Page excerpt:
Google Blogoscoped

Forum

Google incorporating site speed in search rankings  (View post)

ArpitNext [PersonRank 7]

Saturday, April 10, 2010
7 years ago6,955 views

<<Google is incorporating site speed as one of the over 200 signals that we use in determining search rankings>>

1> mattcutts.com/blog/site-speed/

2> googlewebmastercentral.blogspo ...

Above 1 comments were made in the forum before this was blogged,

TS [PersonRank 1]

7 years ago #


Interesting, but also sort of odd, and there is a whole bunch of questions lurking underneath this decision to announce speed as a feature.

First, what is the reason for using speed? There could be at least three I can think off: (1) speed as a signal for relevance or for content quality, (2) speed as a signal for user satisfaction, independent of or beyond relevance or quality, and (3) adding speed as a signal just in order to give sites a strong incentive to improve their speed.

Concerning (1), I would not be surprised if speed has been used as a signal for relevance by engines already. One might speculate that speed can tell you something about the quality of the content, in that good content tends to live on faster sites (while maybe large spam farms tend to be slower as they use the cheapest hosting, but this is speculation). I am not sure about Google, but some of the large engines rely on machine-learned ranking functions – in this case, the question is not about whether using speed is fair or right, but only whether it carries a useful signal that improves relevance on average. If the font color of a page (say, pink versus blue) or the birthday of the webmaster gave you a useful signal for relevance, you would use that too, and would not have to discuss if users like pink or blue more. It's just a signal.

Material supplied:
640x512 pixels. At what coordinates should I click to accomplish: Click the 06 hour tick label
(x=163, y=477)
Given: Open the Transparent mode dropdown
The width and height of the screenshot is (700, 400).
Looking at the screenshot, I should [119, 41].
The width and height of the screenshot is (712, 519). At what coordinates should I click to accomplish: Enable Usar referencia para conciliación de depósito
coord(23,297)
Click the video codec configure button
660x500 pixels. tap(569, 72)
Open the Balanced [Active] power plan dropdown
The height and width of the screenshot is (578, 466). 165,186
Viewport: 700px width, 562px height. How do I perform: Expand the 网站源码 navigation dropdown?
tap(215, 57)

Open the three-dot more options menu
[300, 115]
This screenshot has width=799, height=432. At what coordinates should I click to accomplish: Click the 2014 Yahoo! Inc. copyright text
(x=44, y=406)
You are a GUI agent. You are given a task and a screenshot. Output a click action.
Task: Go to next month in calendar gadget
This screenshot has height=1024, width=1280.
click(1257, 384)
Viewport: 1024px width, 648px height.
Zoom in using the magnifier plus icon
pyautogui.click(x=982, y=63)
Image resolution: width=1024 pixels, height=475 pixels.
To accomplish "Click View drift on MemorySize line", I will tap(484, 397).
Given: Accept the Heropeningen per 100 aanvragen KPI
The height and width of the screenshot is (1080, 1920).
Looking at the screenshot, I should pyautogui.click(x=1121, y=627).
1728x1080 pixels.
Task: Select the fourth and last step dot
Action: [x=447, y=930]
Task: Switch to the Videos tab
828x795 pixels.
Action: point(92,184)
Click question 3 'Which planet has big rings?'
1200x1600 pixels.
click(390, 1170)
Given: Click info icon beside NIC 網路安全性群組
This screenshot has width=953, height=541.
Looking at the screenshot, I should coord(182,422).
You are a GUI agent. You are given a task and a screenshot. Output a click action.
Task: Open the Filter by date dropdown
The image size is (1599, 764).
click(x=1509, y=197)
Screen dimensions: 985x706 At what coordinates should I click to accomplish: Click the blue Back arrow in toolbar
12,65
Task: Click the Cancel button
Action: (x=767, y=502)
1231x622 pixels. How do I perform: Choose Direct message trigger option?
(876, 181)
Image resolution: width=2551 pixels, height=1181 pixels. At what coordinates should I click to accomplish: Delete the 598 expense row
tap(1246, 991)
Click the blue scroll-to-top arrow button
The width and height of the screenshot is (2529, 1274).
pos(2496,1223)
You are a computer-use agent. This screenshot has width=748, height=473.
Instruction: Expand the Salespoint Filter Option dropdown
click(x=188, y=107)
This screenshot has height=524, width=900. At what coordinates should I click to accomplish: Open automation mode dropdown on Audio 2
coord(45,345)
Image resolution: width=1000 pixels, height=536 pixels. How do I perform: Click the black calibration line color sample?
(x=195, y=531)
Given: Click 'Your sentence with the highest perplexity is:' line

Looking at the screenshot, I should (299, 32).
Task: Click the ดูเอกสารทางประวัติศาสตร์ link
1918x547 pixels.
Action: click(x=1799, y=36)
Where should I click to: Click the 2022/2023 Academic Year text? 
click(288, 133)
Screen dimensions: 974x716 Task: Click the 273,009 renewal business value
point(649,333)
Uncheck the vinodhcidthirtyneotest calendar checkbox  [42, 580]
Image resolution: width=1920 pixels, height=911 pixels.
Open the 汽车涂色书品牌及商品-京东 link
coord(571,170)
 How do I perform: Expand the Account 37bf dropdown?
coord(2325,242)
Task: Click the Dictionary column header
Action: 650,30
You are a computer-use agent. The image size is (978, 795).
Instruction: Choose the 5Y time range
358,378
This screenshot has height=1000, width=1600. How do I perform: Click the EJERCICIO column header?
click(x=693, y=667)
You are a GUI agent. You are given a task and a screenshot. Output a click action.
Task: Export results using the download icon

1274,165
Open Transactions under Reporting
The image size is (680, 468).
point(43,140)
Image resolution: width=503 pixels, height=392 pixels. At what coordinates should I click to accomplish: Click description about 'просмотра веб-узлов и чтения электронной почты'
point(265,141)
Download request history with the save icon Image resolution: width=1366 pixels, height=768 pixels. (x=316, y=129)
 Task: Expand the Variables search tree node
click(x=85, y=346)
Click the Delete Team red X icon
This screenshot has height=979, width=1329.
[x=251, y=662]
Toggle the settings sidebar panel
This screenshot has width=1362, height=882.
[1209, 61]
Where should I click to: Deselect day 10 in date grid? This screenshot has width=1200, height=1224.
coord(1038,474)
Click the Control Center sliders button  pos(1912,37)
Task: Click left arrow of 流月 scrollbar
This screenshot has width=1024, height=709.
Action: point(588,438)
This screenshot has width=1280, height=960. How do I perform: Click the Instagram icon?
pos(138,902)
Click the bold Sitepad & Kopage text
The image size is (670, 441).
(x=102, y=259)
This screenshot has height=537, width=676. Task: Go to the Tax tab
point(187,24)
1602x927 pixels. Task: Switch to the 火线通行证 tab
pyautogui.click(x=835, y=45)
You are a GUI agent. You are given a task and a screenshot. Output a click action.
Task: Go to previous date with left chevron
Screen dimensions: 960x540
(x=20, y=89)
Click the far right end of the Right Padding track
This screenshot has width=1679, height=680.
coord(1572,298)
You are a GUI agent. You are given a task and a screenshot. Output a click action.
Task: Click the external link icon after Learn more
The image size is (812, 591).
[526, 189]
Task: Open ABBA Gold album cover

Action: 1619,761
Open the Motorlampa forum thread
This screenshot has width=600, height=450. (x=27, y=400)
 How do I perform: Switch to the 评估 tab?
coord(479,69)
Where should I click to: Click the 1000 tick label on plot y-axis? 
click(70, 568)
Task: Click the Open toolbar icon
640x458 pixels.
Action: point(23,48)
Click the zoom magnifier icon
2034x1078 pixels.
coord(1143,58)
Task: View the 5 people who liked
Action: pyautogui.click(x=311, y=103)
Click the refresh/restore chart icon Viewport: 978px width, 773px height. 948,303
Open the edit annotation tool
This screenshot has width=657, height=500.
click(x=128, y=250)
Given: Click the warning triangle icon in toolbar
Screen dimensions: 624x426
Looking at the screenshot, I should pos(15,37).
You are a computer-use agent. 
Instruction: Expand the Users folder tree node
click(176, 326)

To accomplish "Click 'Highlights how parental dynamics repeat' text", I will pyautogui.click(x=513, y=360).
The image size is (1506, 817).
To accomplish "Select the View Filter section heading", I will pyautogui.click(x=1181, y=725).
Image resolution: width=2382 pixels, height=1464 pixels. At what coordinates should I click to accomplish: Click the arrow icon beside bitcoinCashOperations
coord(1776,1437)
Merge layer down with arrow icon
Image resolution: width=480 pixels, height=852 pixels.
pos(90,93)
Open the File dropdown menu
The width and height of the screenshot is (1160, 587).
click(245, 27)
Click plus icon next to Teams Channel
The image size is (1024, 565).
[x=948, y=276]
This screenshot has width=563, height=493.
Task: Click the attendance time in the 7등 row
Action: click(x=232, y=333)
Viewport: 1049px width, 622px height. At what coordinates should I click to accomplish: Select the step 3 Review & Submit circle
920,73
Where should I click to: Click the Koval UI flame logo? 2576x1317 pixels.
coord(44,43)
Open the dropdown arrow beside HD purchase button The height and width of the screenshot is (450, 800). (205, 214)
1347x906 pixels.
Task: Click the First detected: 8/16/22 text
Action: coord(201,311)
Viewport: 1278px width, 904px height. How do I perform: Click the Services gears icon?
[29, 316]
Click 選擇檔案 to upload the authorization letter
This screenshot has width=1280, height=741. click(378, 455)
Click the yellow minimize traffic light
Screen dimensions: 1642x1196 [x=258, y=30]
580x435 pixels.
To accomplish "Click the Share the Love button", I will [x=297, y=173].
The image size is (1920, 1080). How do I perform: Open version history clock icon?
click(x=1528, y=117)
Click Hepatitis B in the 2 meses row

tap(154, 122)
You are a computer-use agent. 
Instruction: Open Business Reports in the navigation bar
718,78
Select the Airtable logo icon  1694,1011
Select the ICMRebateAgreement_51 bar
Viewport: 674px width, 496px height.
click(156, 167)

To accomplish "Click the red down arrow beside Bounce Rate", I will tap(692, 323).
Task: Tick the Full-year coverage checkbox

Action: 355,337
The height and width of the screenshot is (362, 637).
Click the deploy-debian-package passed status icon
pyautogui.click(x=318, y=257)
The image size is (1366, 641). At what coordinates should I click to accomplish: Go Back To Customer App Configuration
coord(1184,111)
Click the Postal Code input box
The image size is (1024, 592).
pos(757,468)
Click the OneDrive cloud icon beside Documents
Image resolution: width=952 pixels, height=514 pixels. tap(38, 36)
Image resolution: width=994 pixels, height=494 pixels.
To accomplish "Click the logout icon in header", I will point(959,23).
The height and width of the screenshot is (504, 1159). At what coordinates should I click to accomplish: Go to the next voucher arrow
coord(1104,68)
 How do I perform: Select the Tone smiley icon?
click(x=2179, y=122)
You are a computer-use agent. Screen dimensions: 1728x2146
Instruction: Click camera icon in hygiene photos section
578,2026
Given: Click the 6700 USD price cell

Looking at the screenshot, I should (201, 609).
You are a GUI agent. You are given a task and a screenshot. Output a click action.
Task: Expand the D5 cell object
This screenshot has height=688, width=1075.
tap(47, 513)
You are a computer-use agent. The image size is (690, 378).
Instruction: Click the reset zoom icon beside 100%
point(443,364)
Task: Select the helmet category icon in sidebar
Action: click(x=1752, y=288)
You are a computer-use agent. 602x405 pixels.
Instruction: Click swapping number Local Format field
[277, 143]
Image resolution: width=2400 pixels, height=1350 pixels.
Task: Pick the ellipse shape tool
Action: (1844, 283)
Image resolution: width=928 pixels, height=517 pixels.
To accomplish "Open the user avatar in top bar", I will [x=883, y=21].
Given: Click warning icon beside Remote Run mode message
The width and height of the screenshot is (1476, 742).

Written problem A:
Set down, word for word, the stretch of the site speed thread from "7 years ago #" through "improve their speed.".
Written problem B:
Identify each line of the records containing the word "menu" and copy every such line.
The site speed thread and the records are unrelated to each other.

Worked solution A:
7 years ago #


Interesting, but also sort of odd, and there is a whole bunch of questions lurking underneath this decision to announce speed as a feature.

First, what is the reason for using speed? There could be at least three I can think off: (1) speed as a signal for relevance or for content quality, (2) speed as a signal for user satisfaction, independent of or beyond relevance or quality, and (3) adding speed as a signal just in order to give sites a strong incentive to improve their speed.

Worked solution B:
Open the three-dot more options menu
Open the File dropdown menu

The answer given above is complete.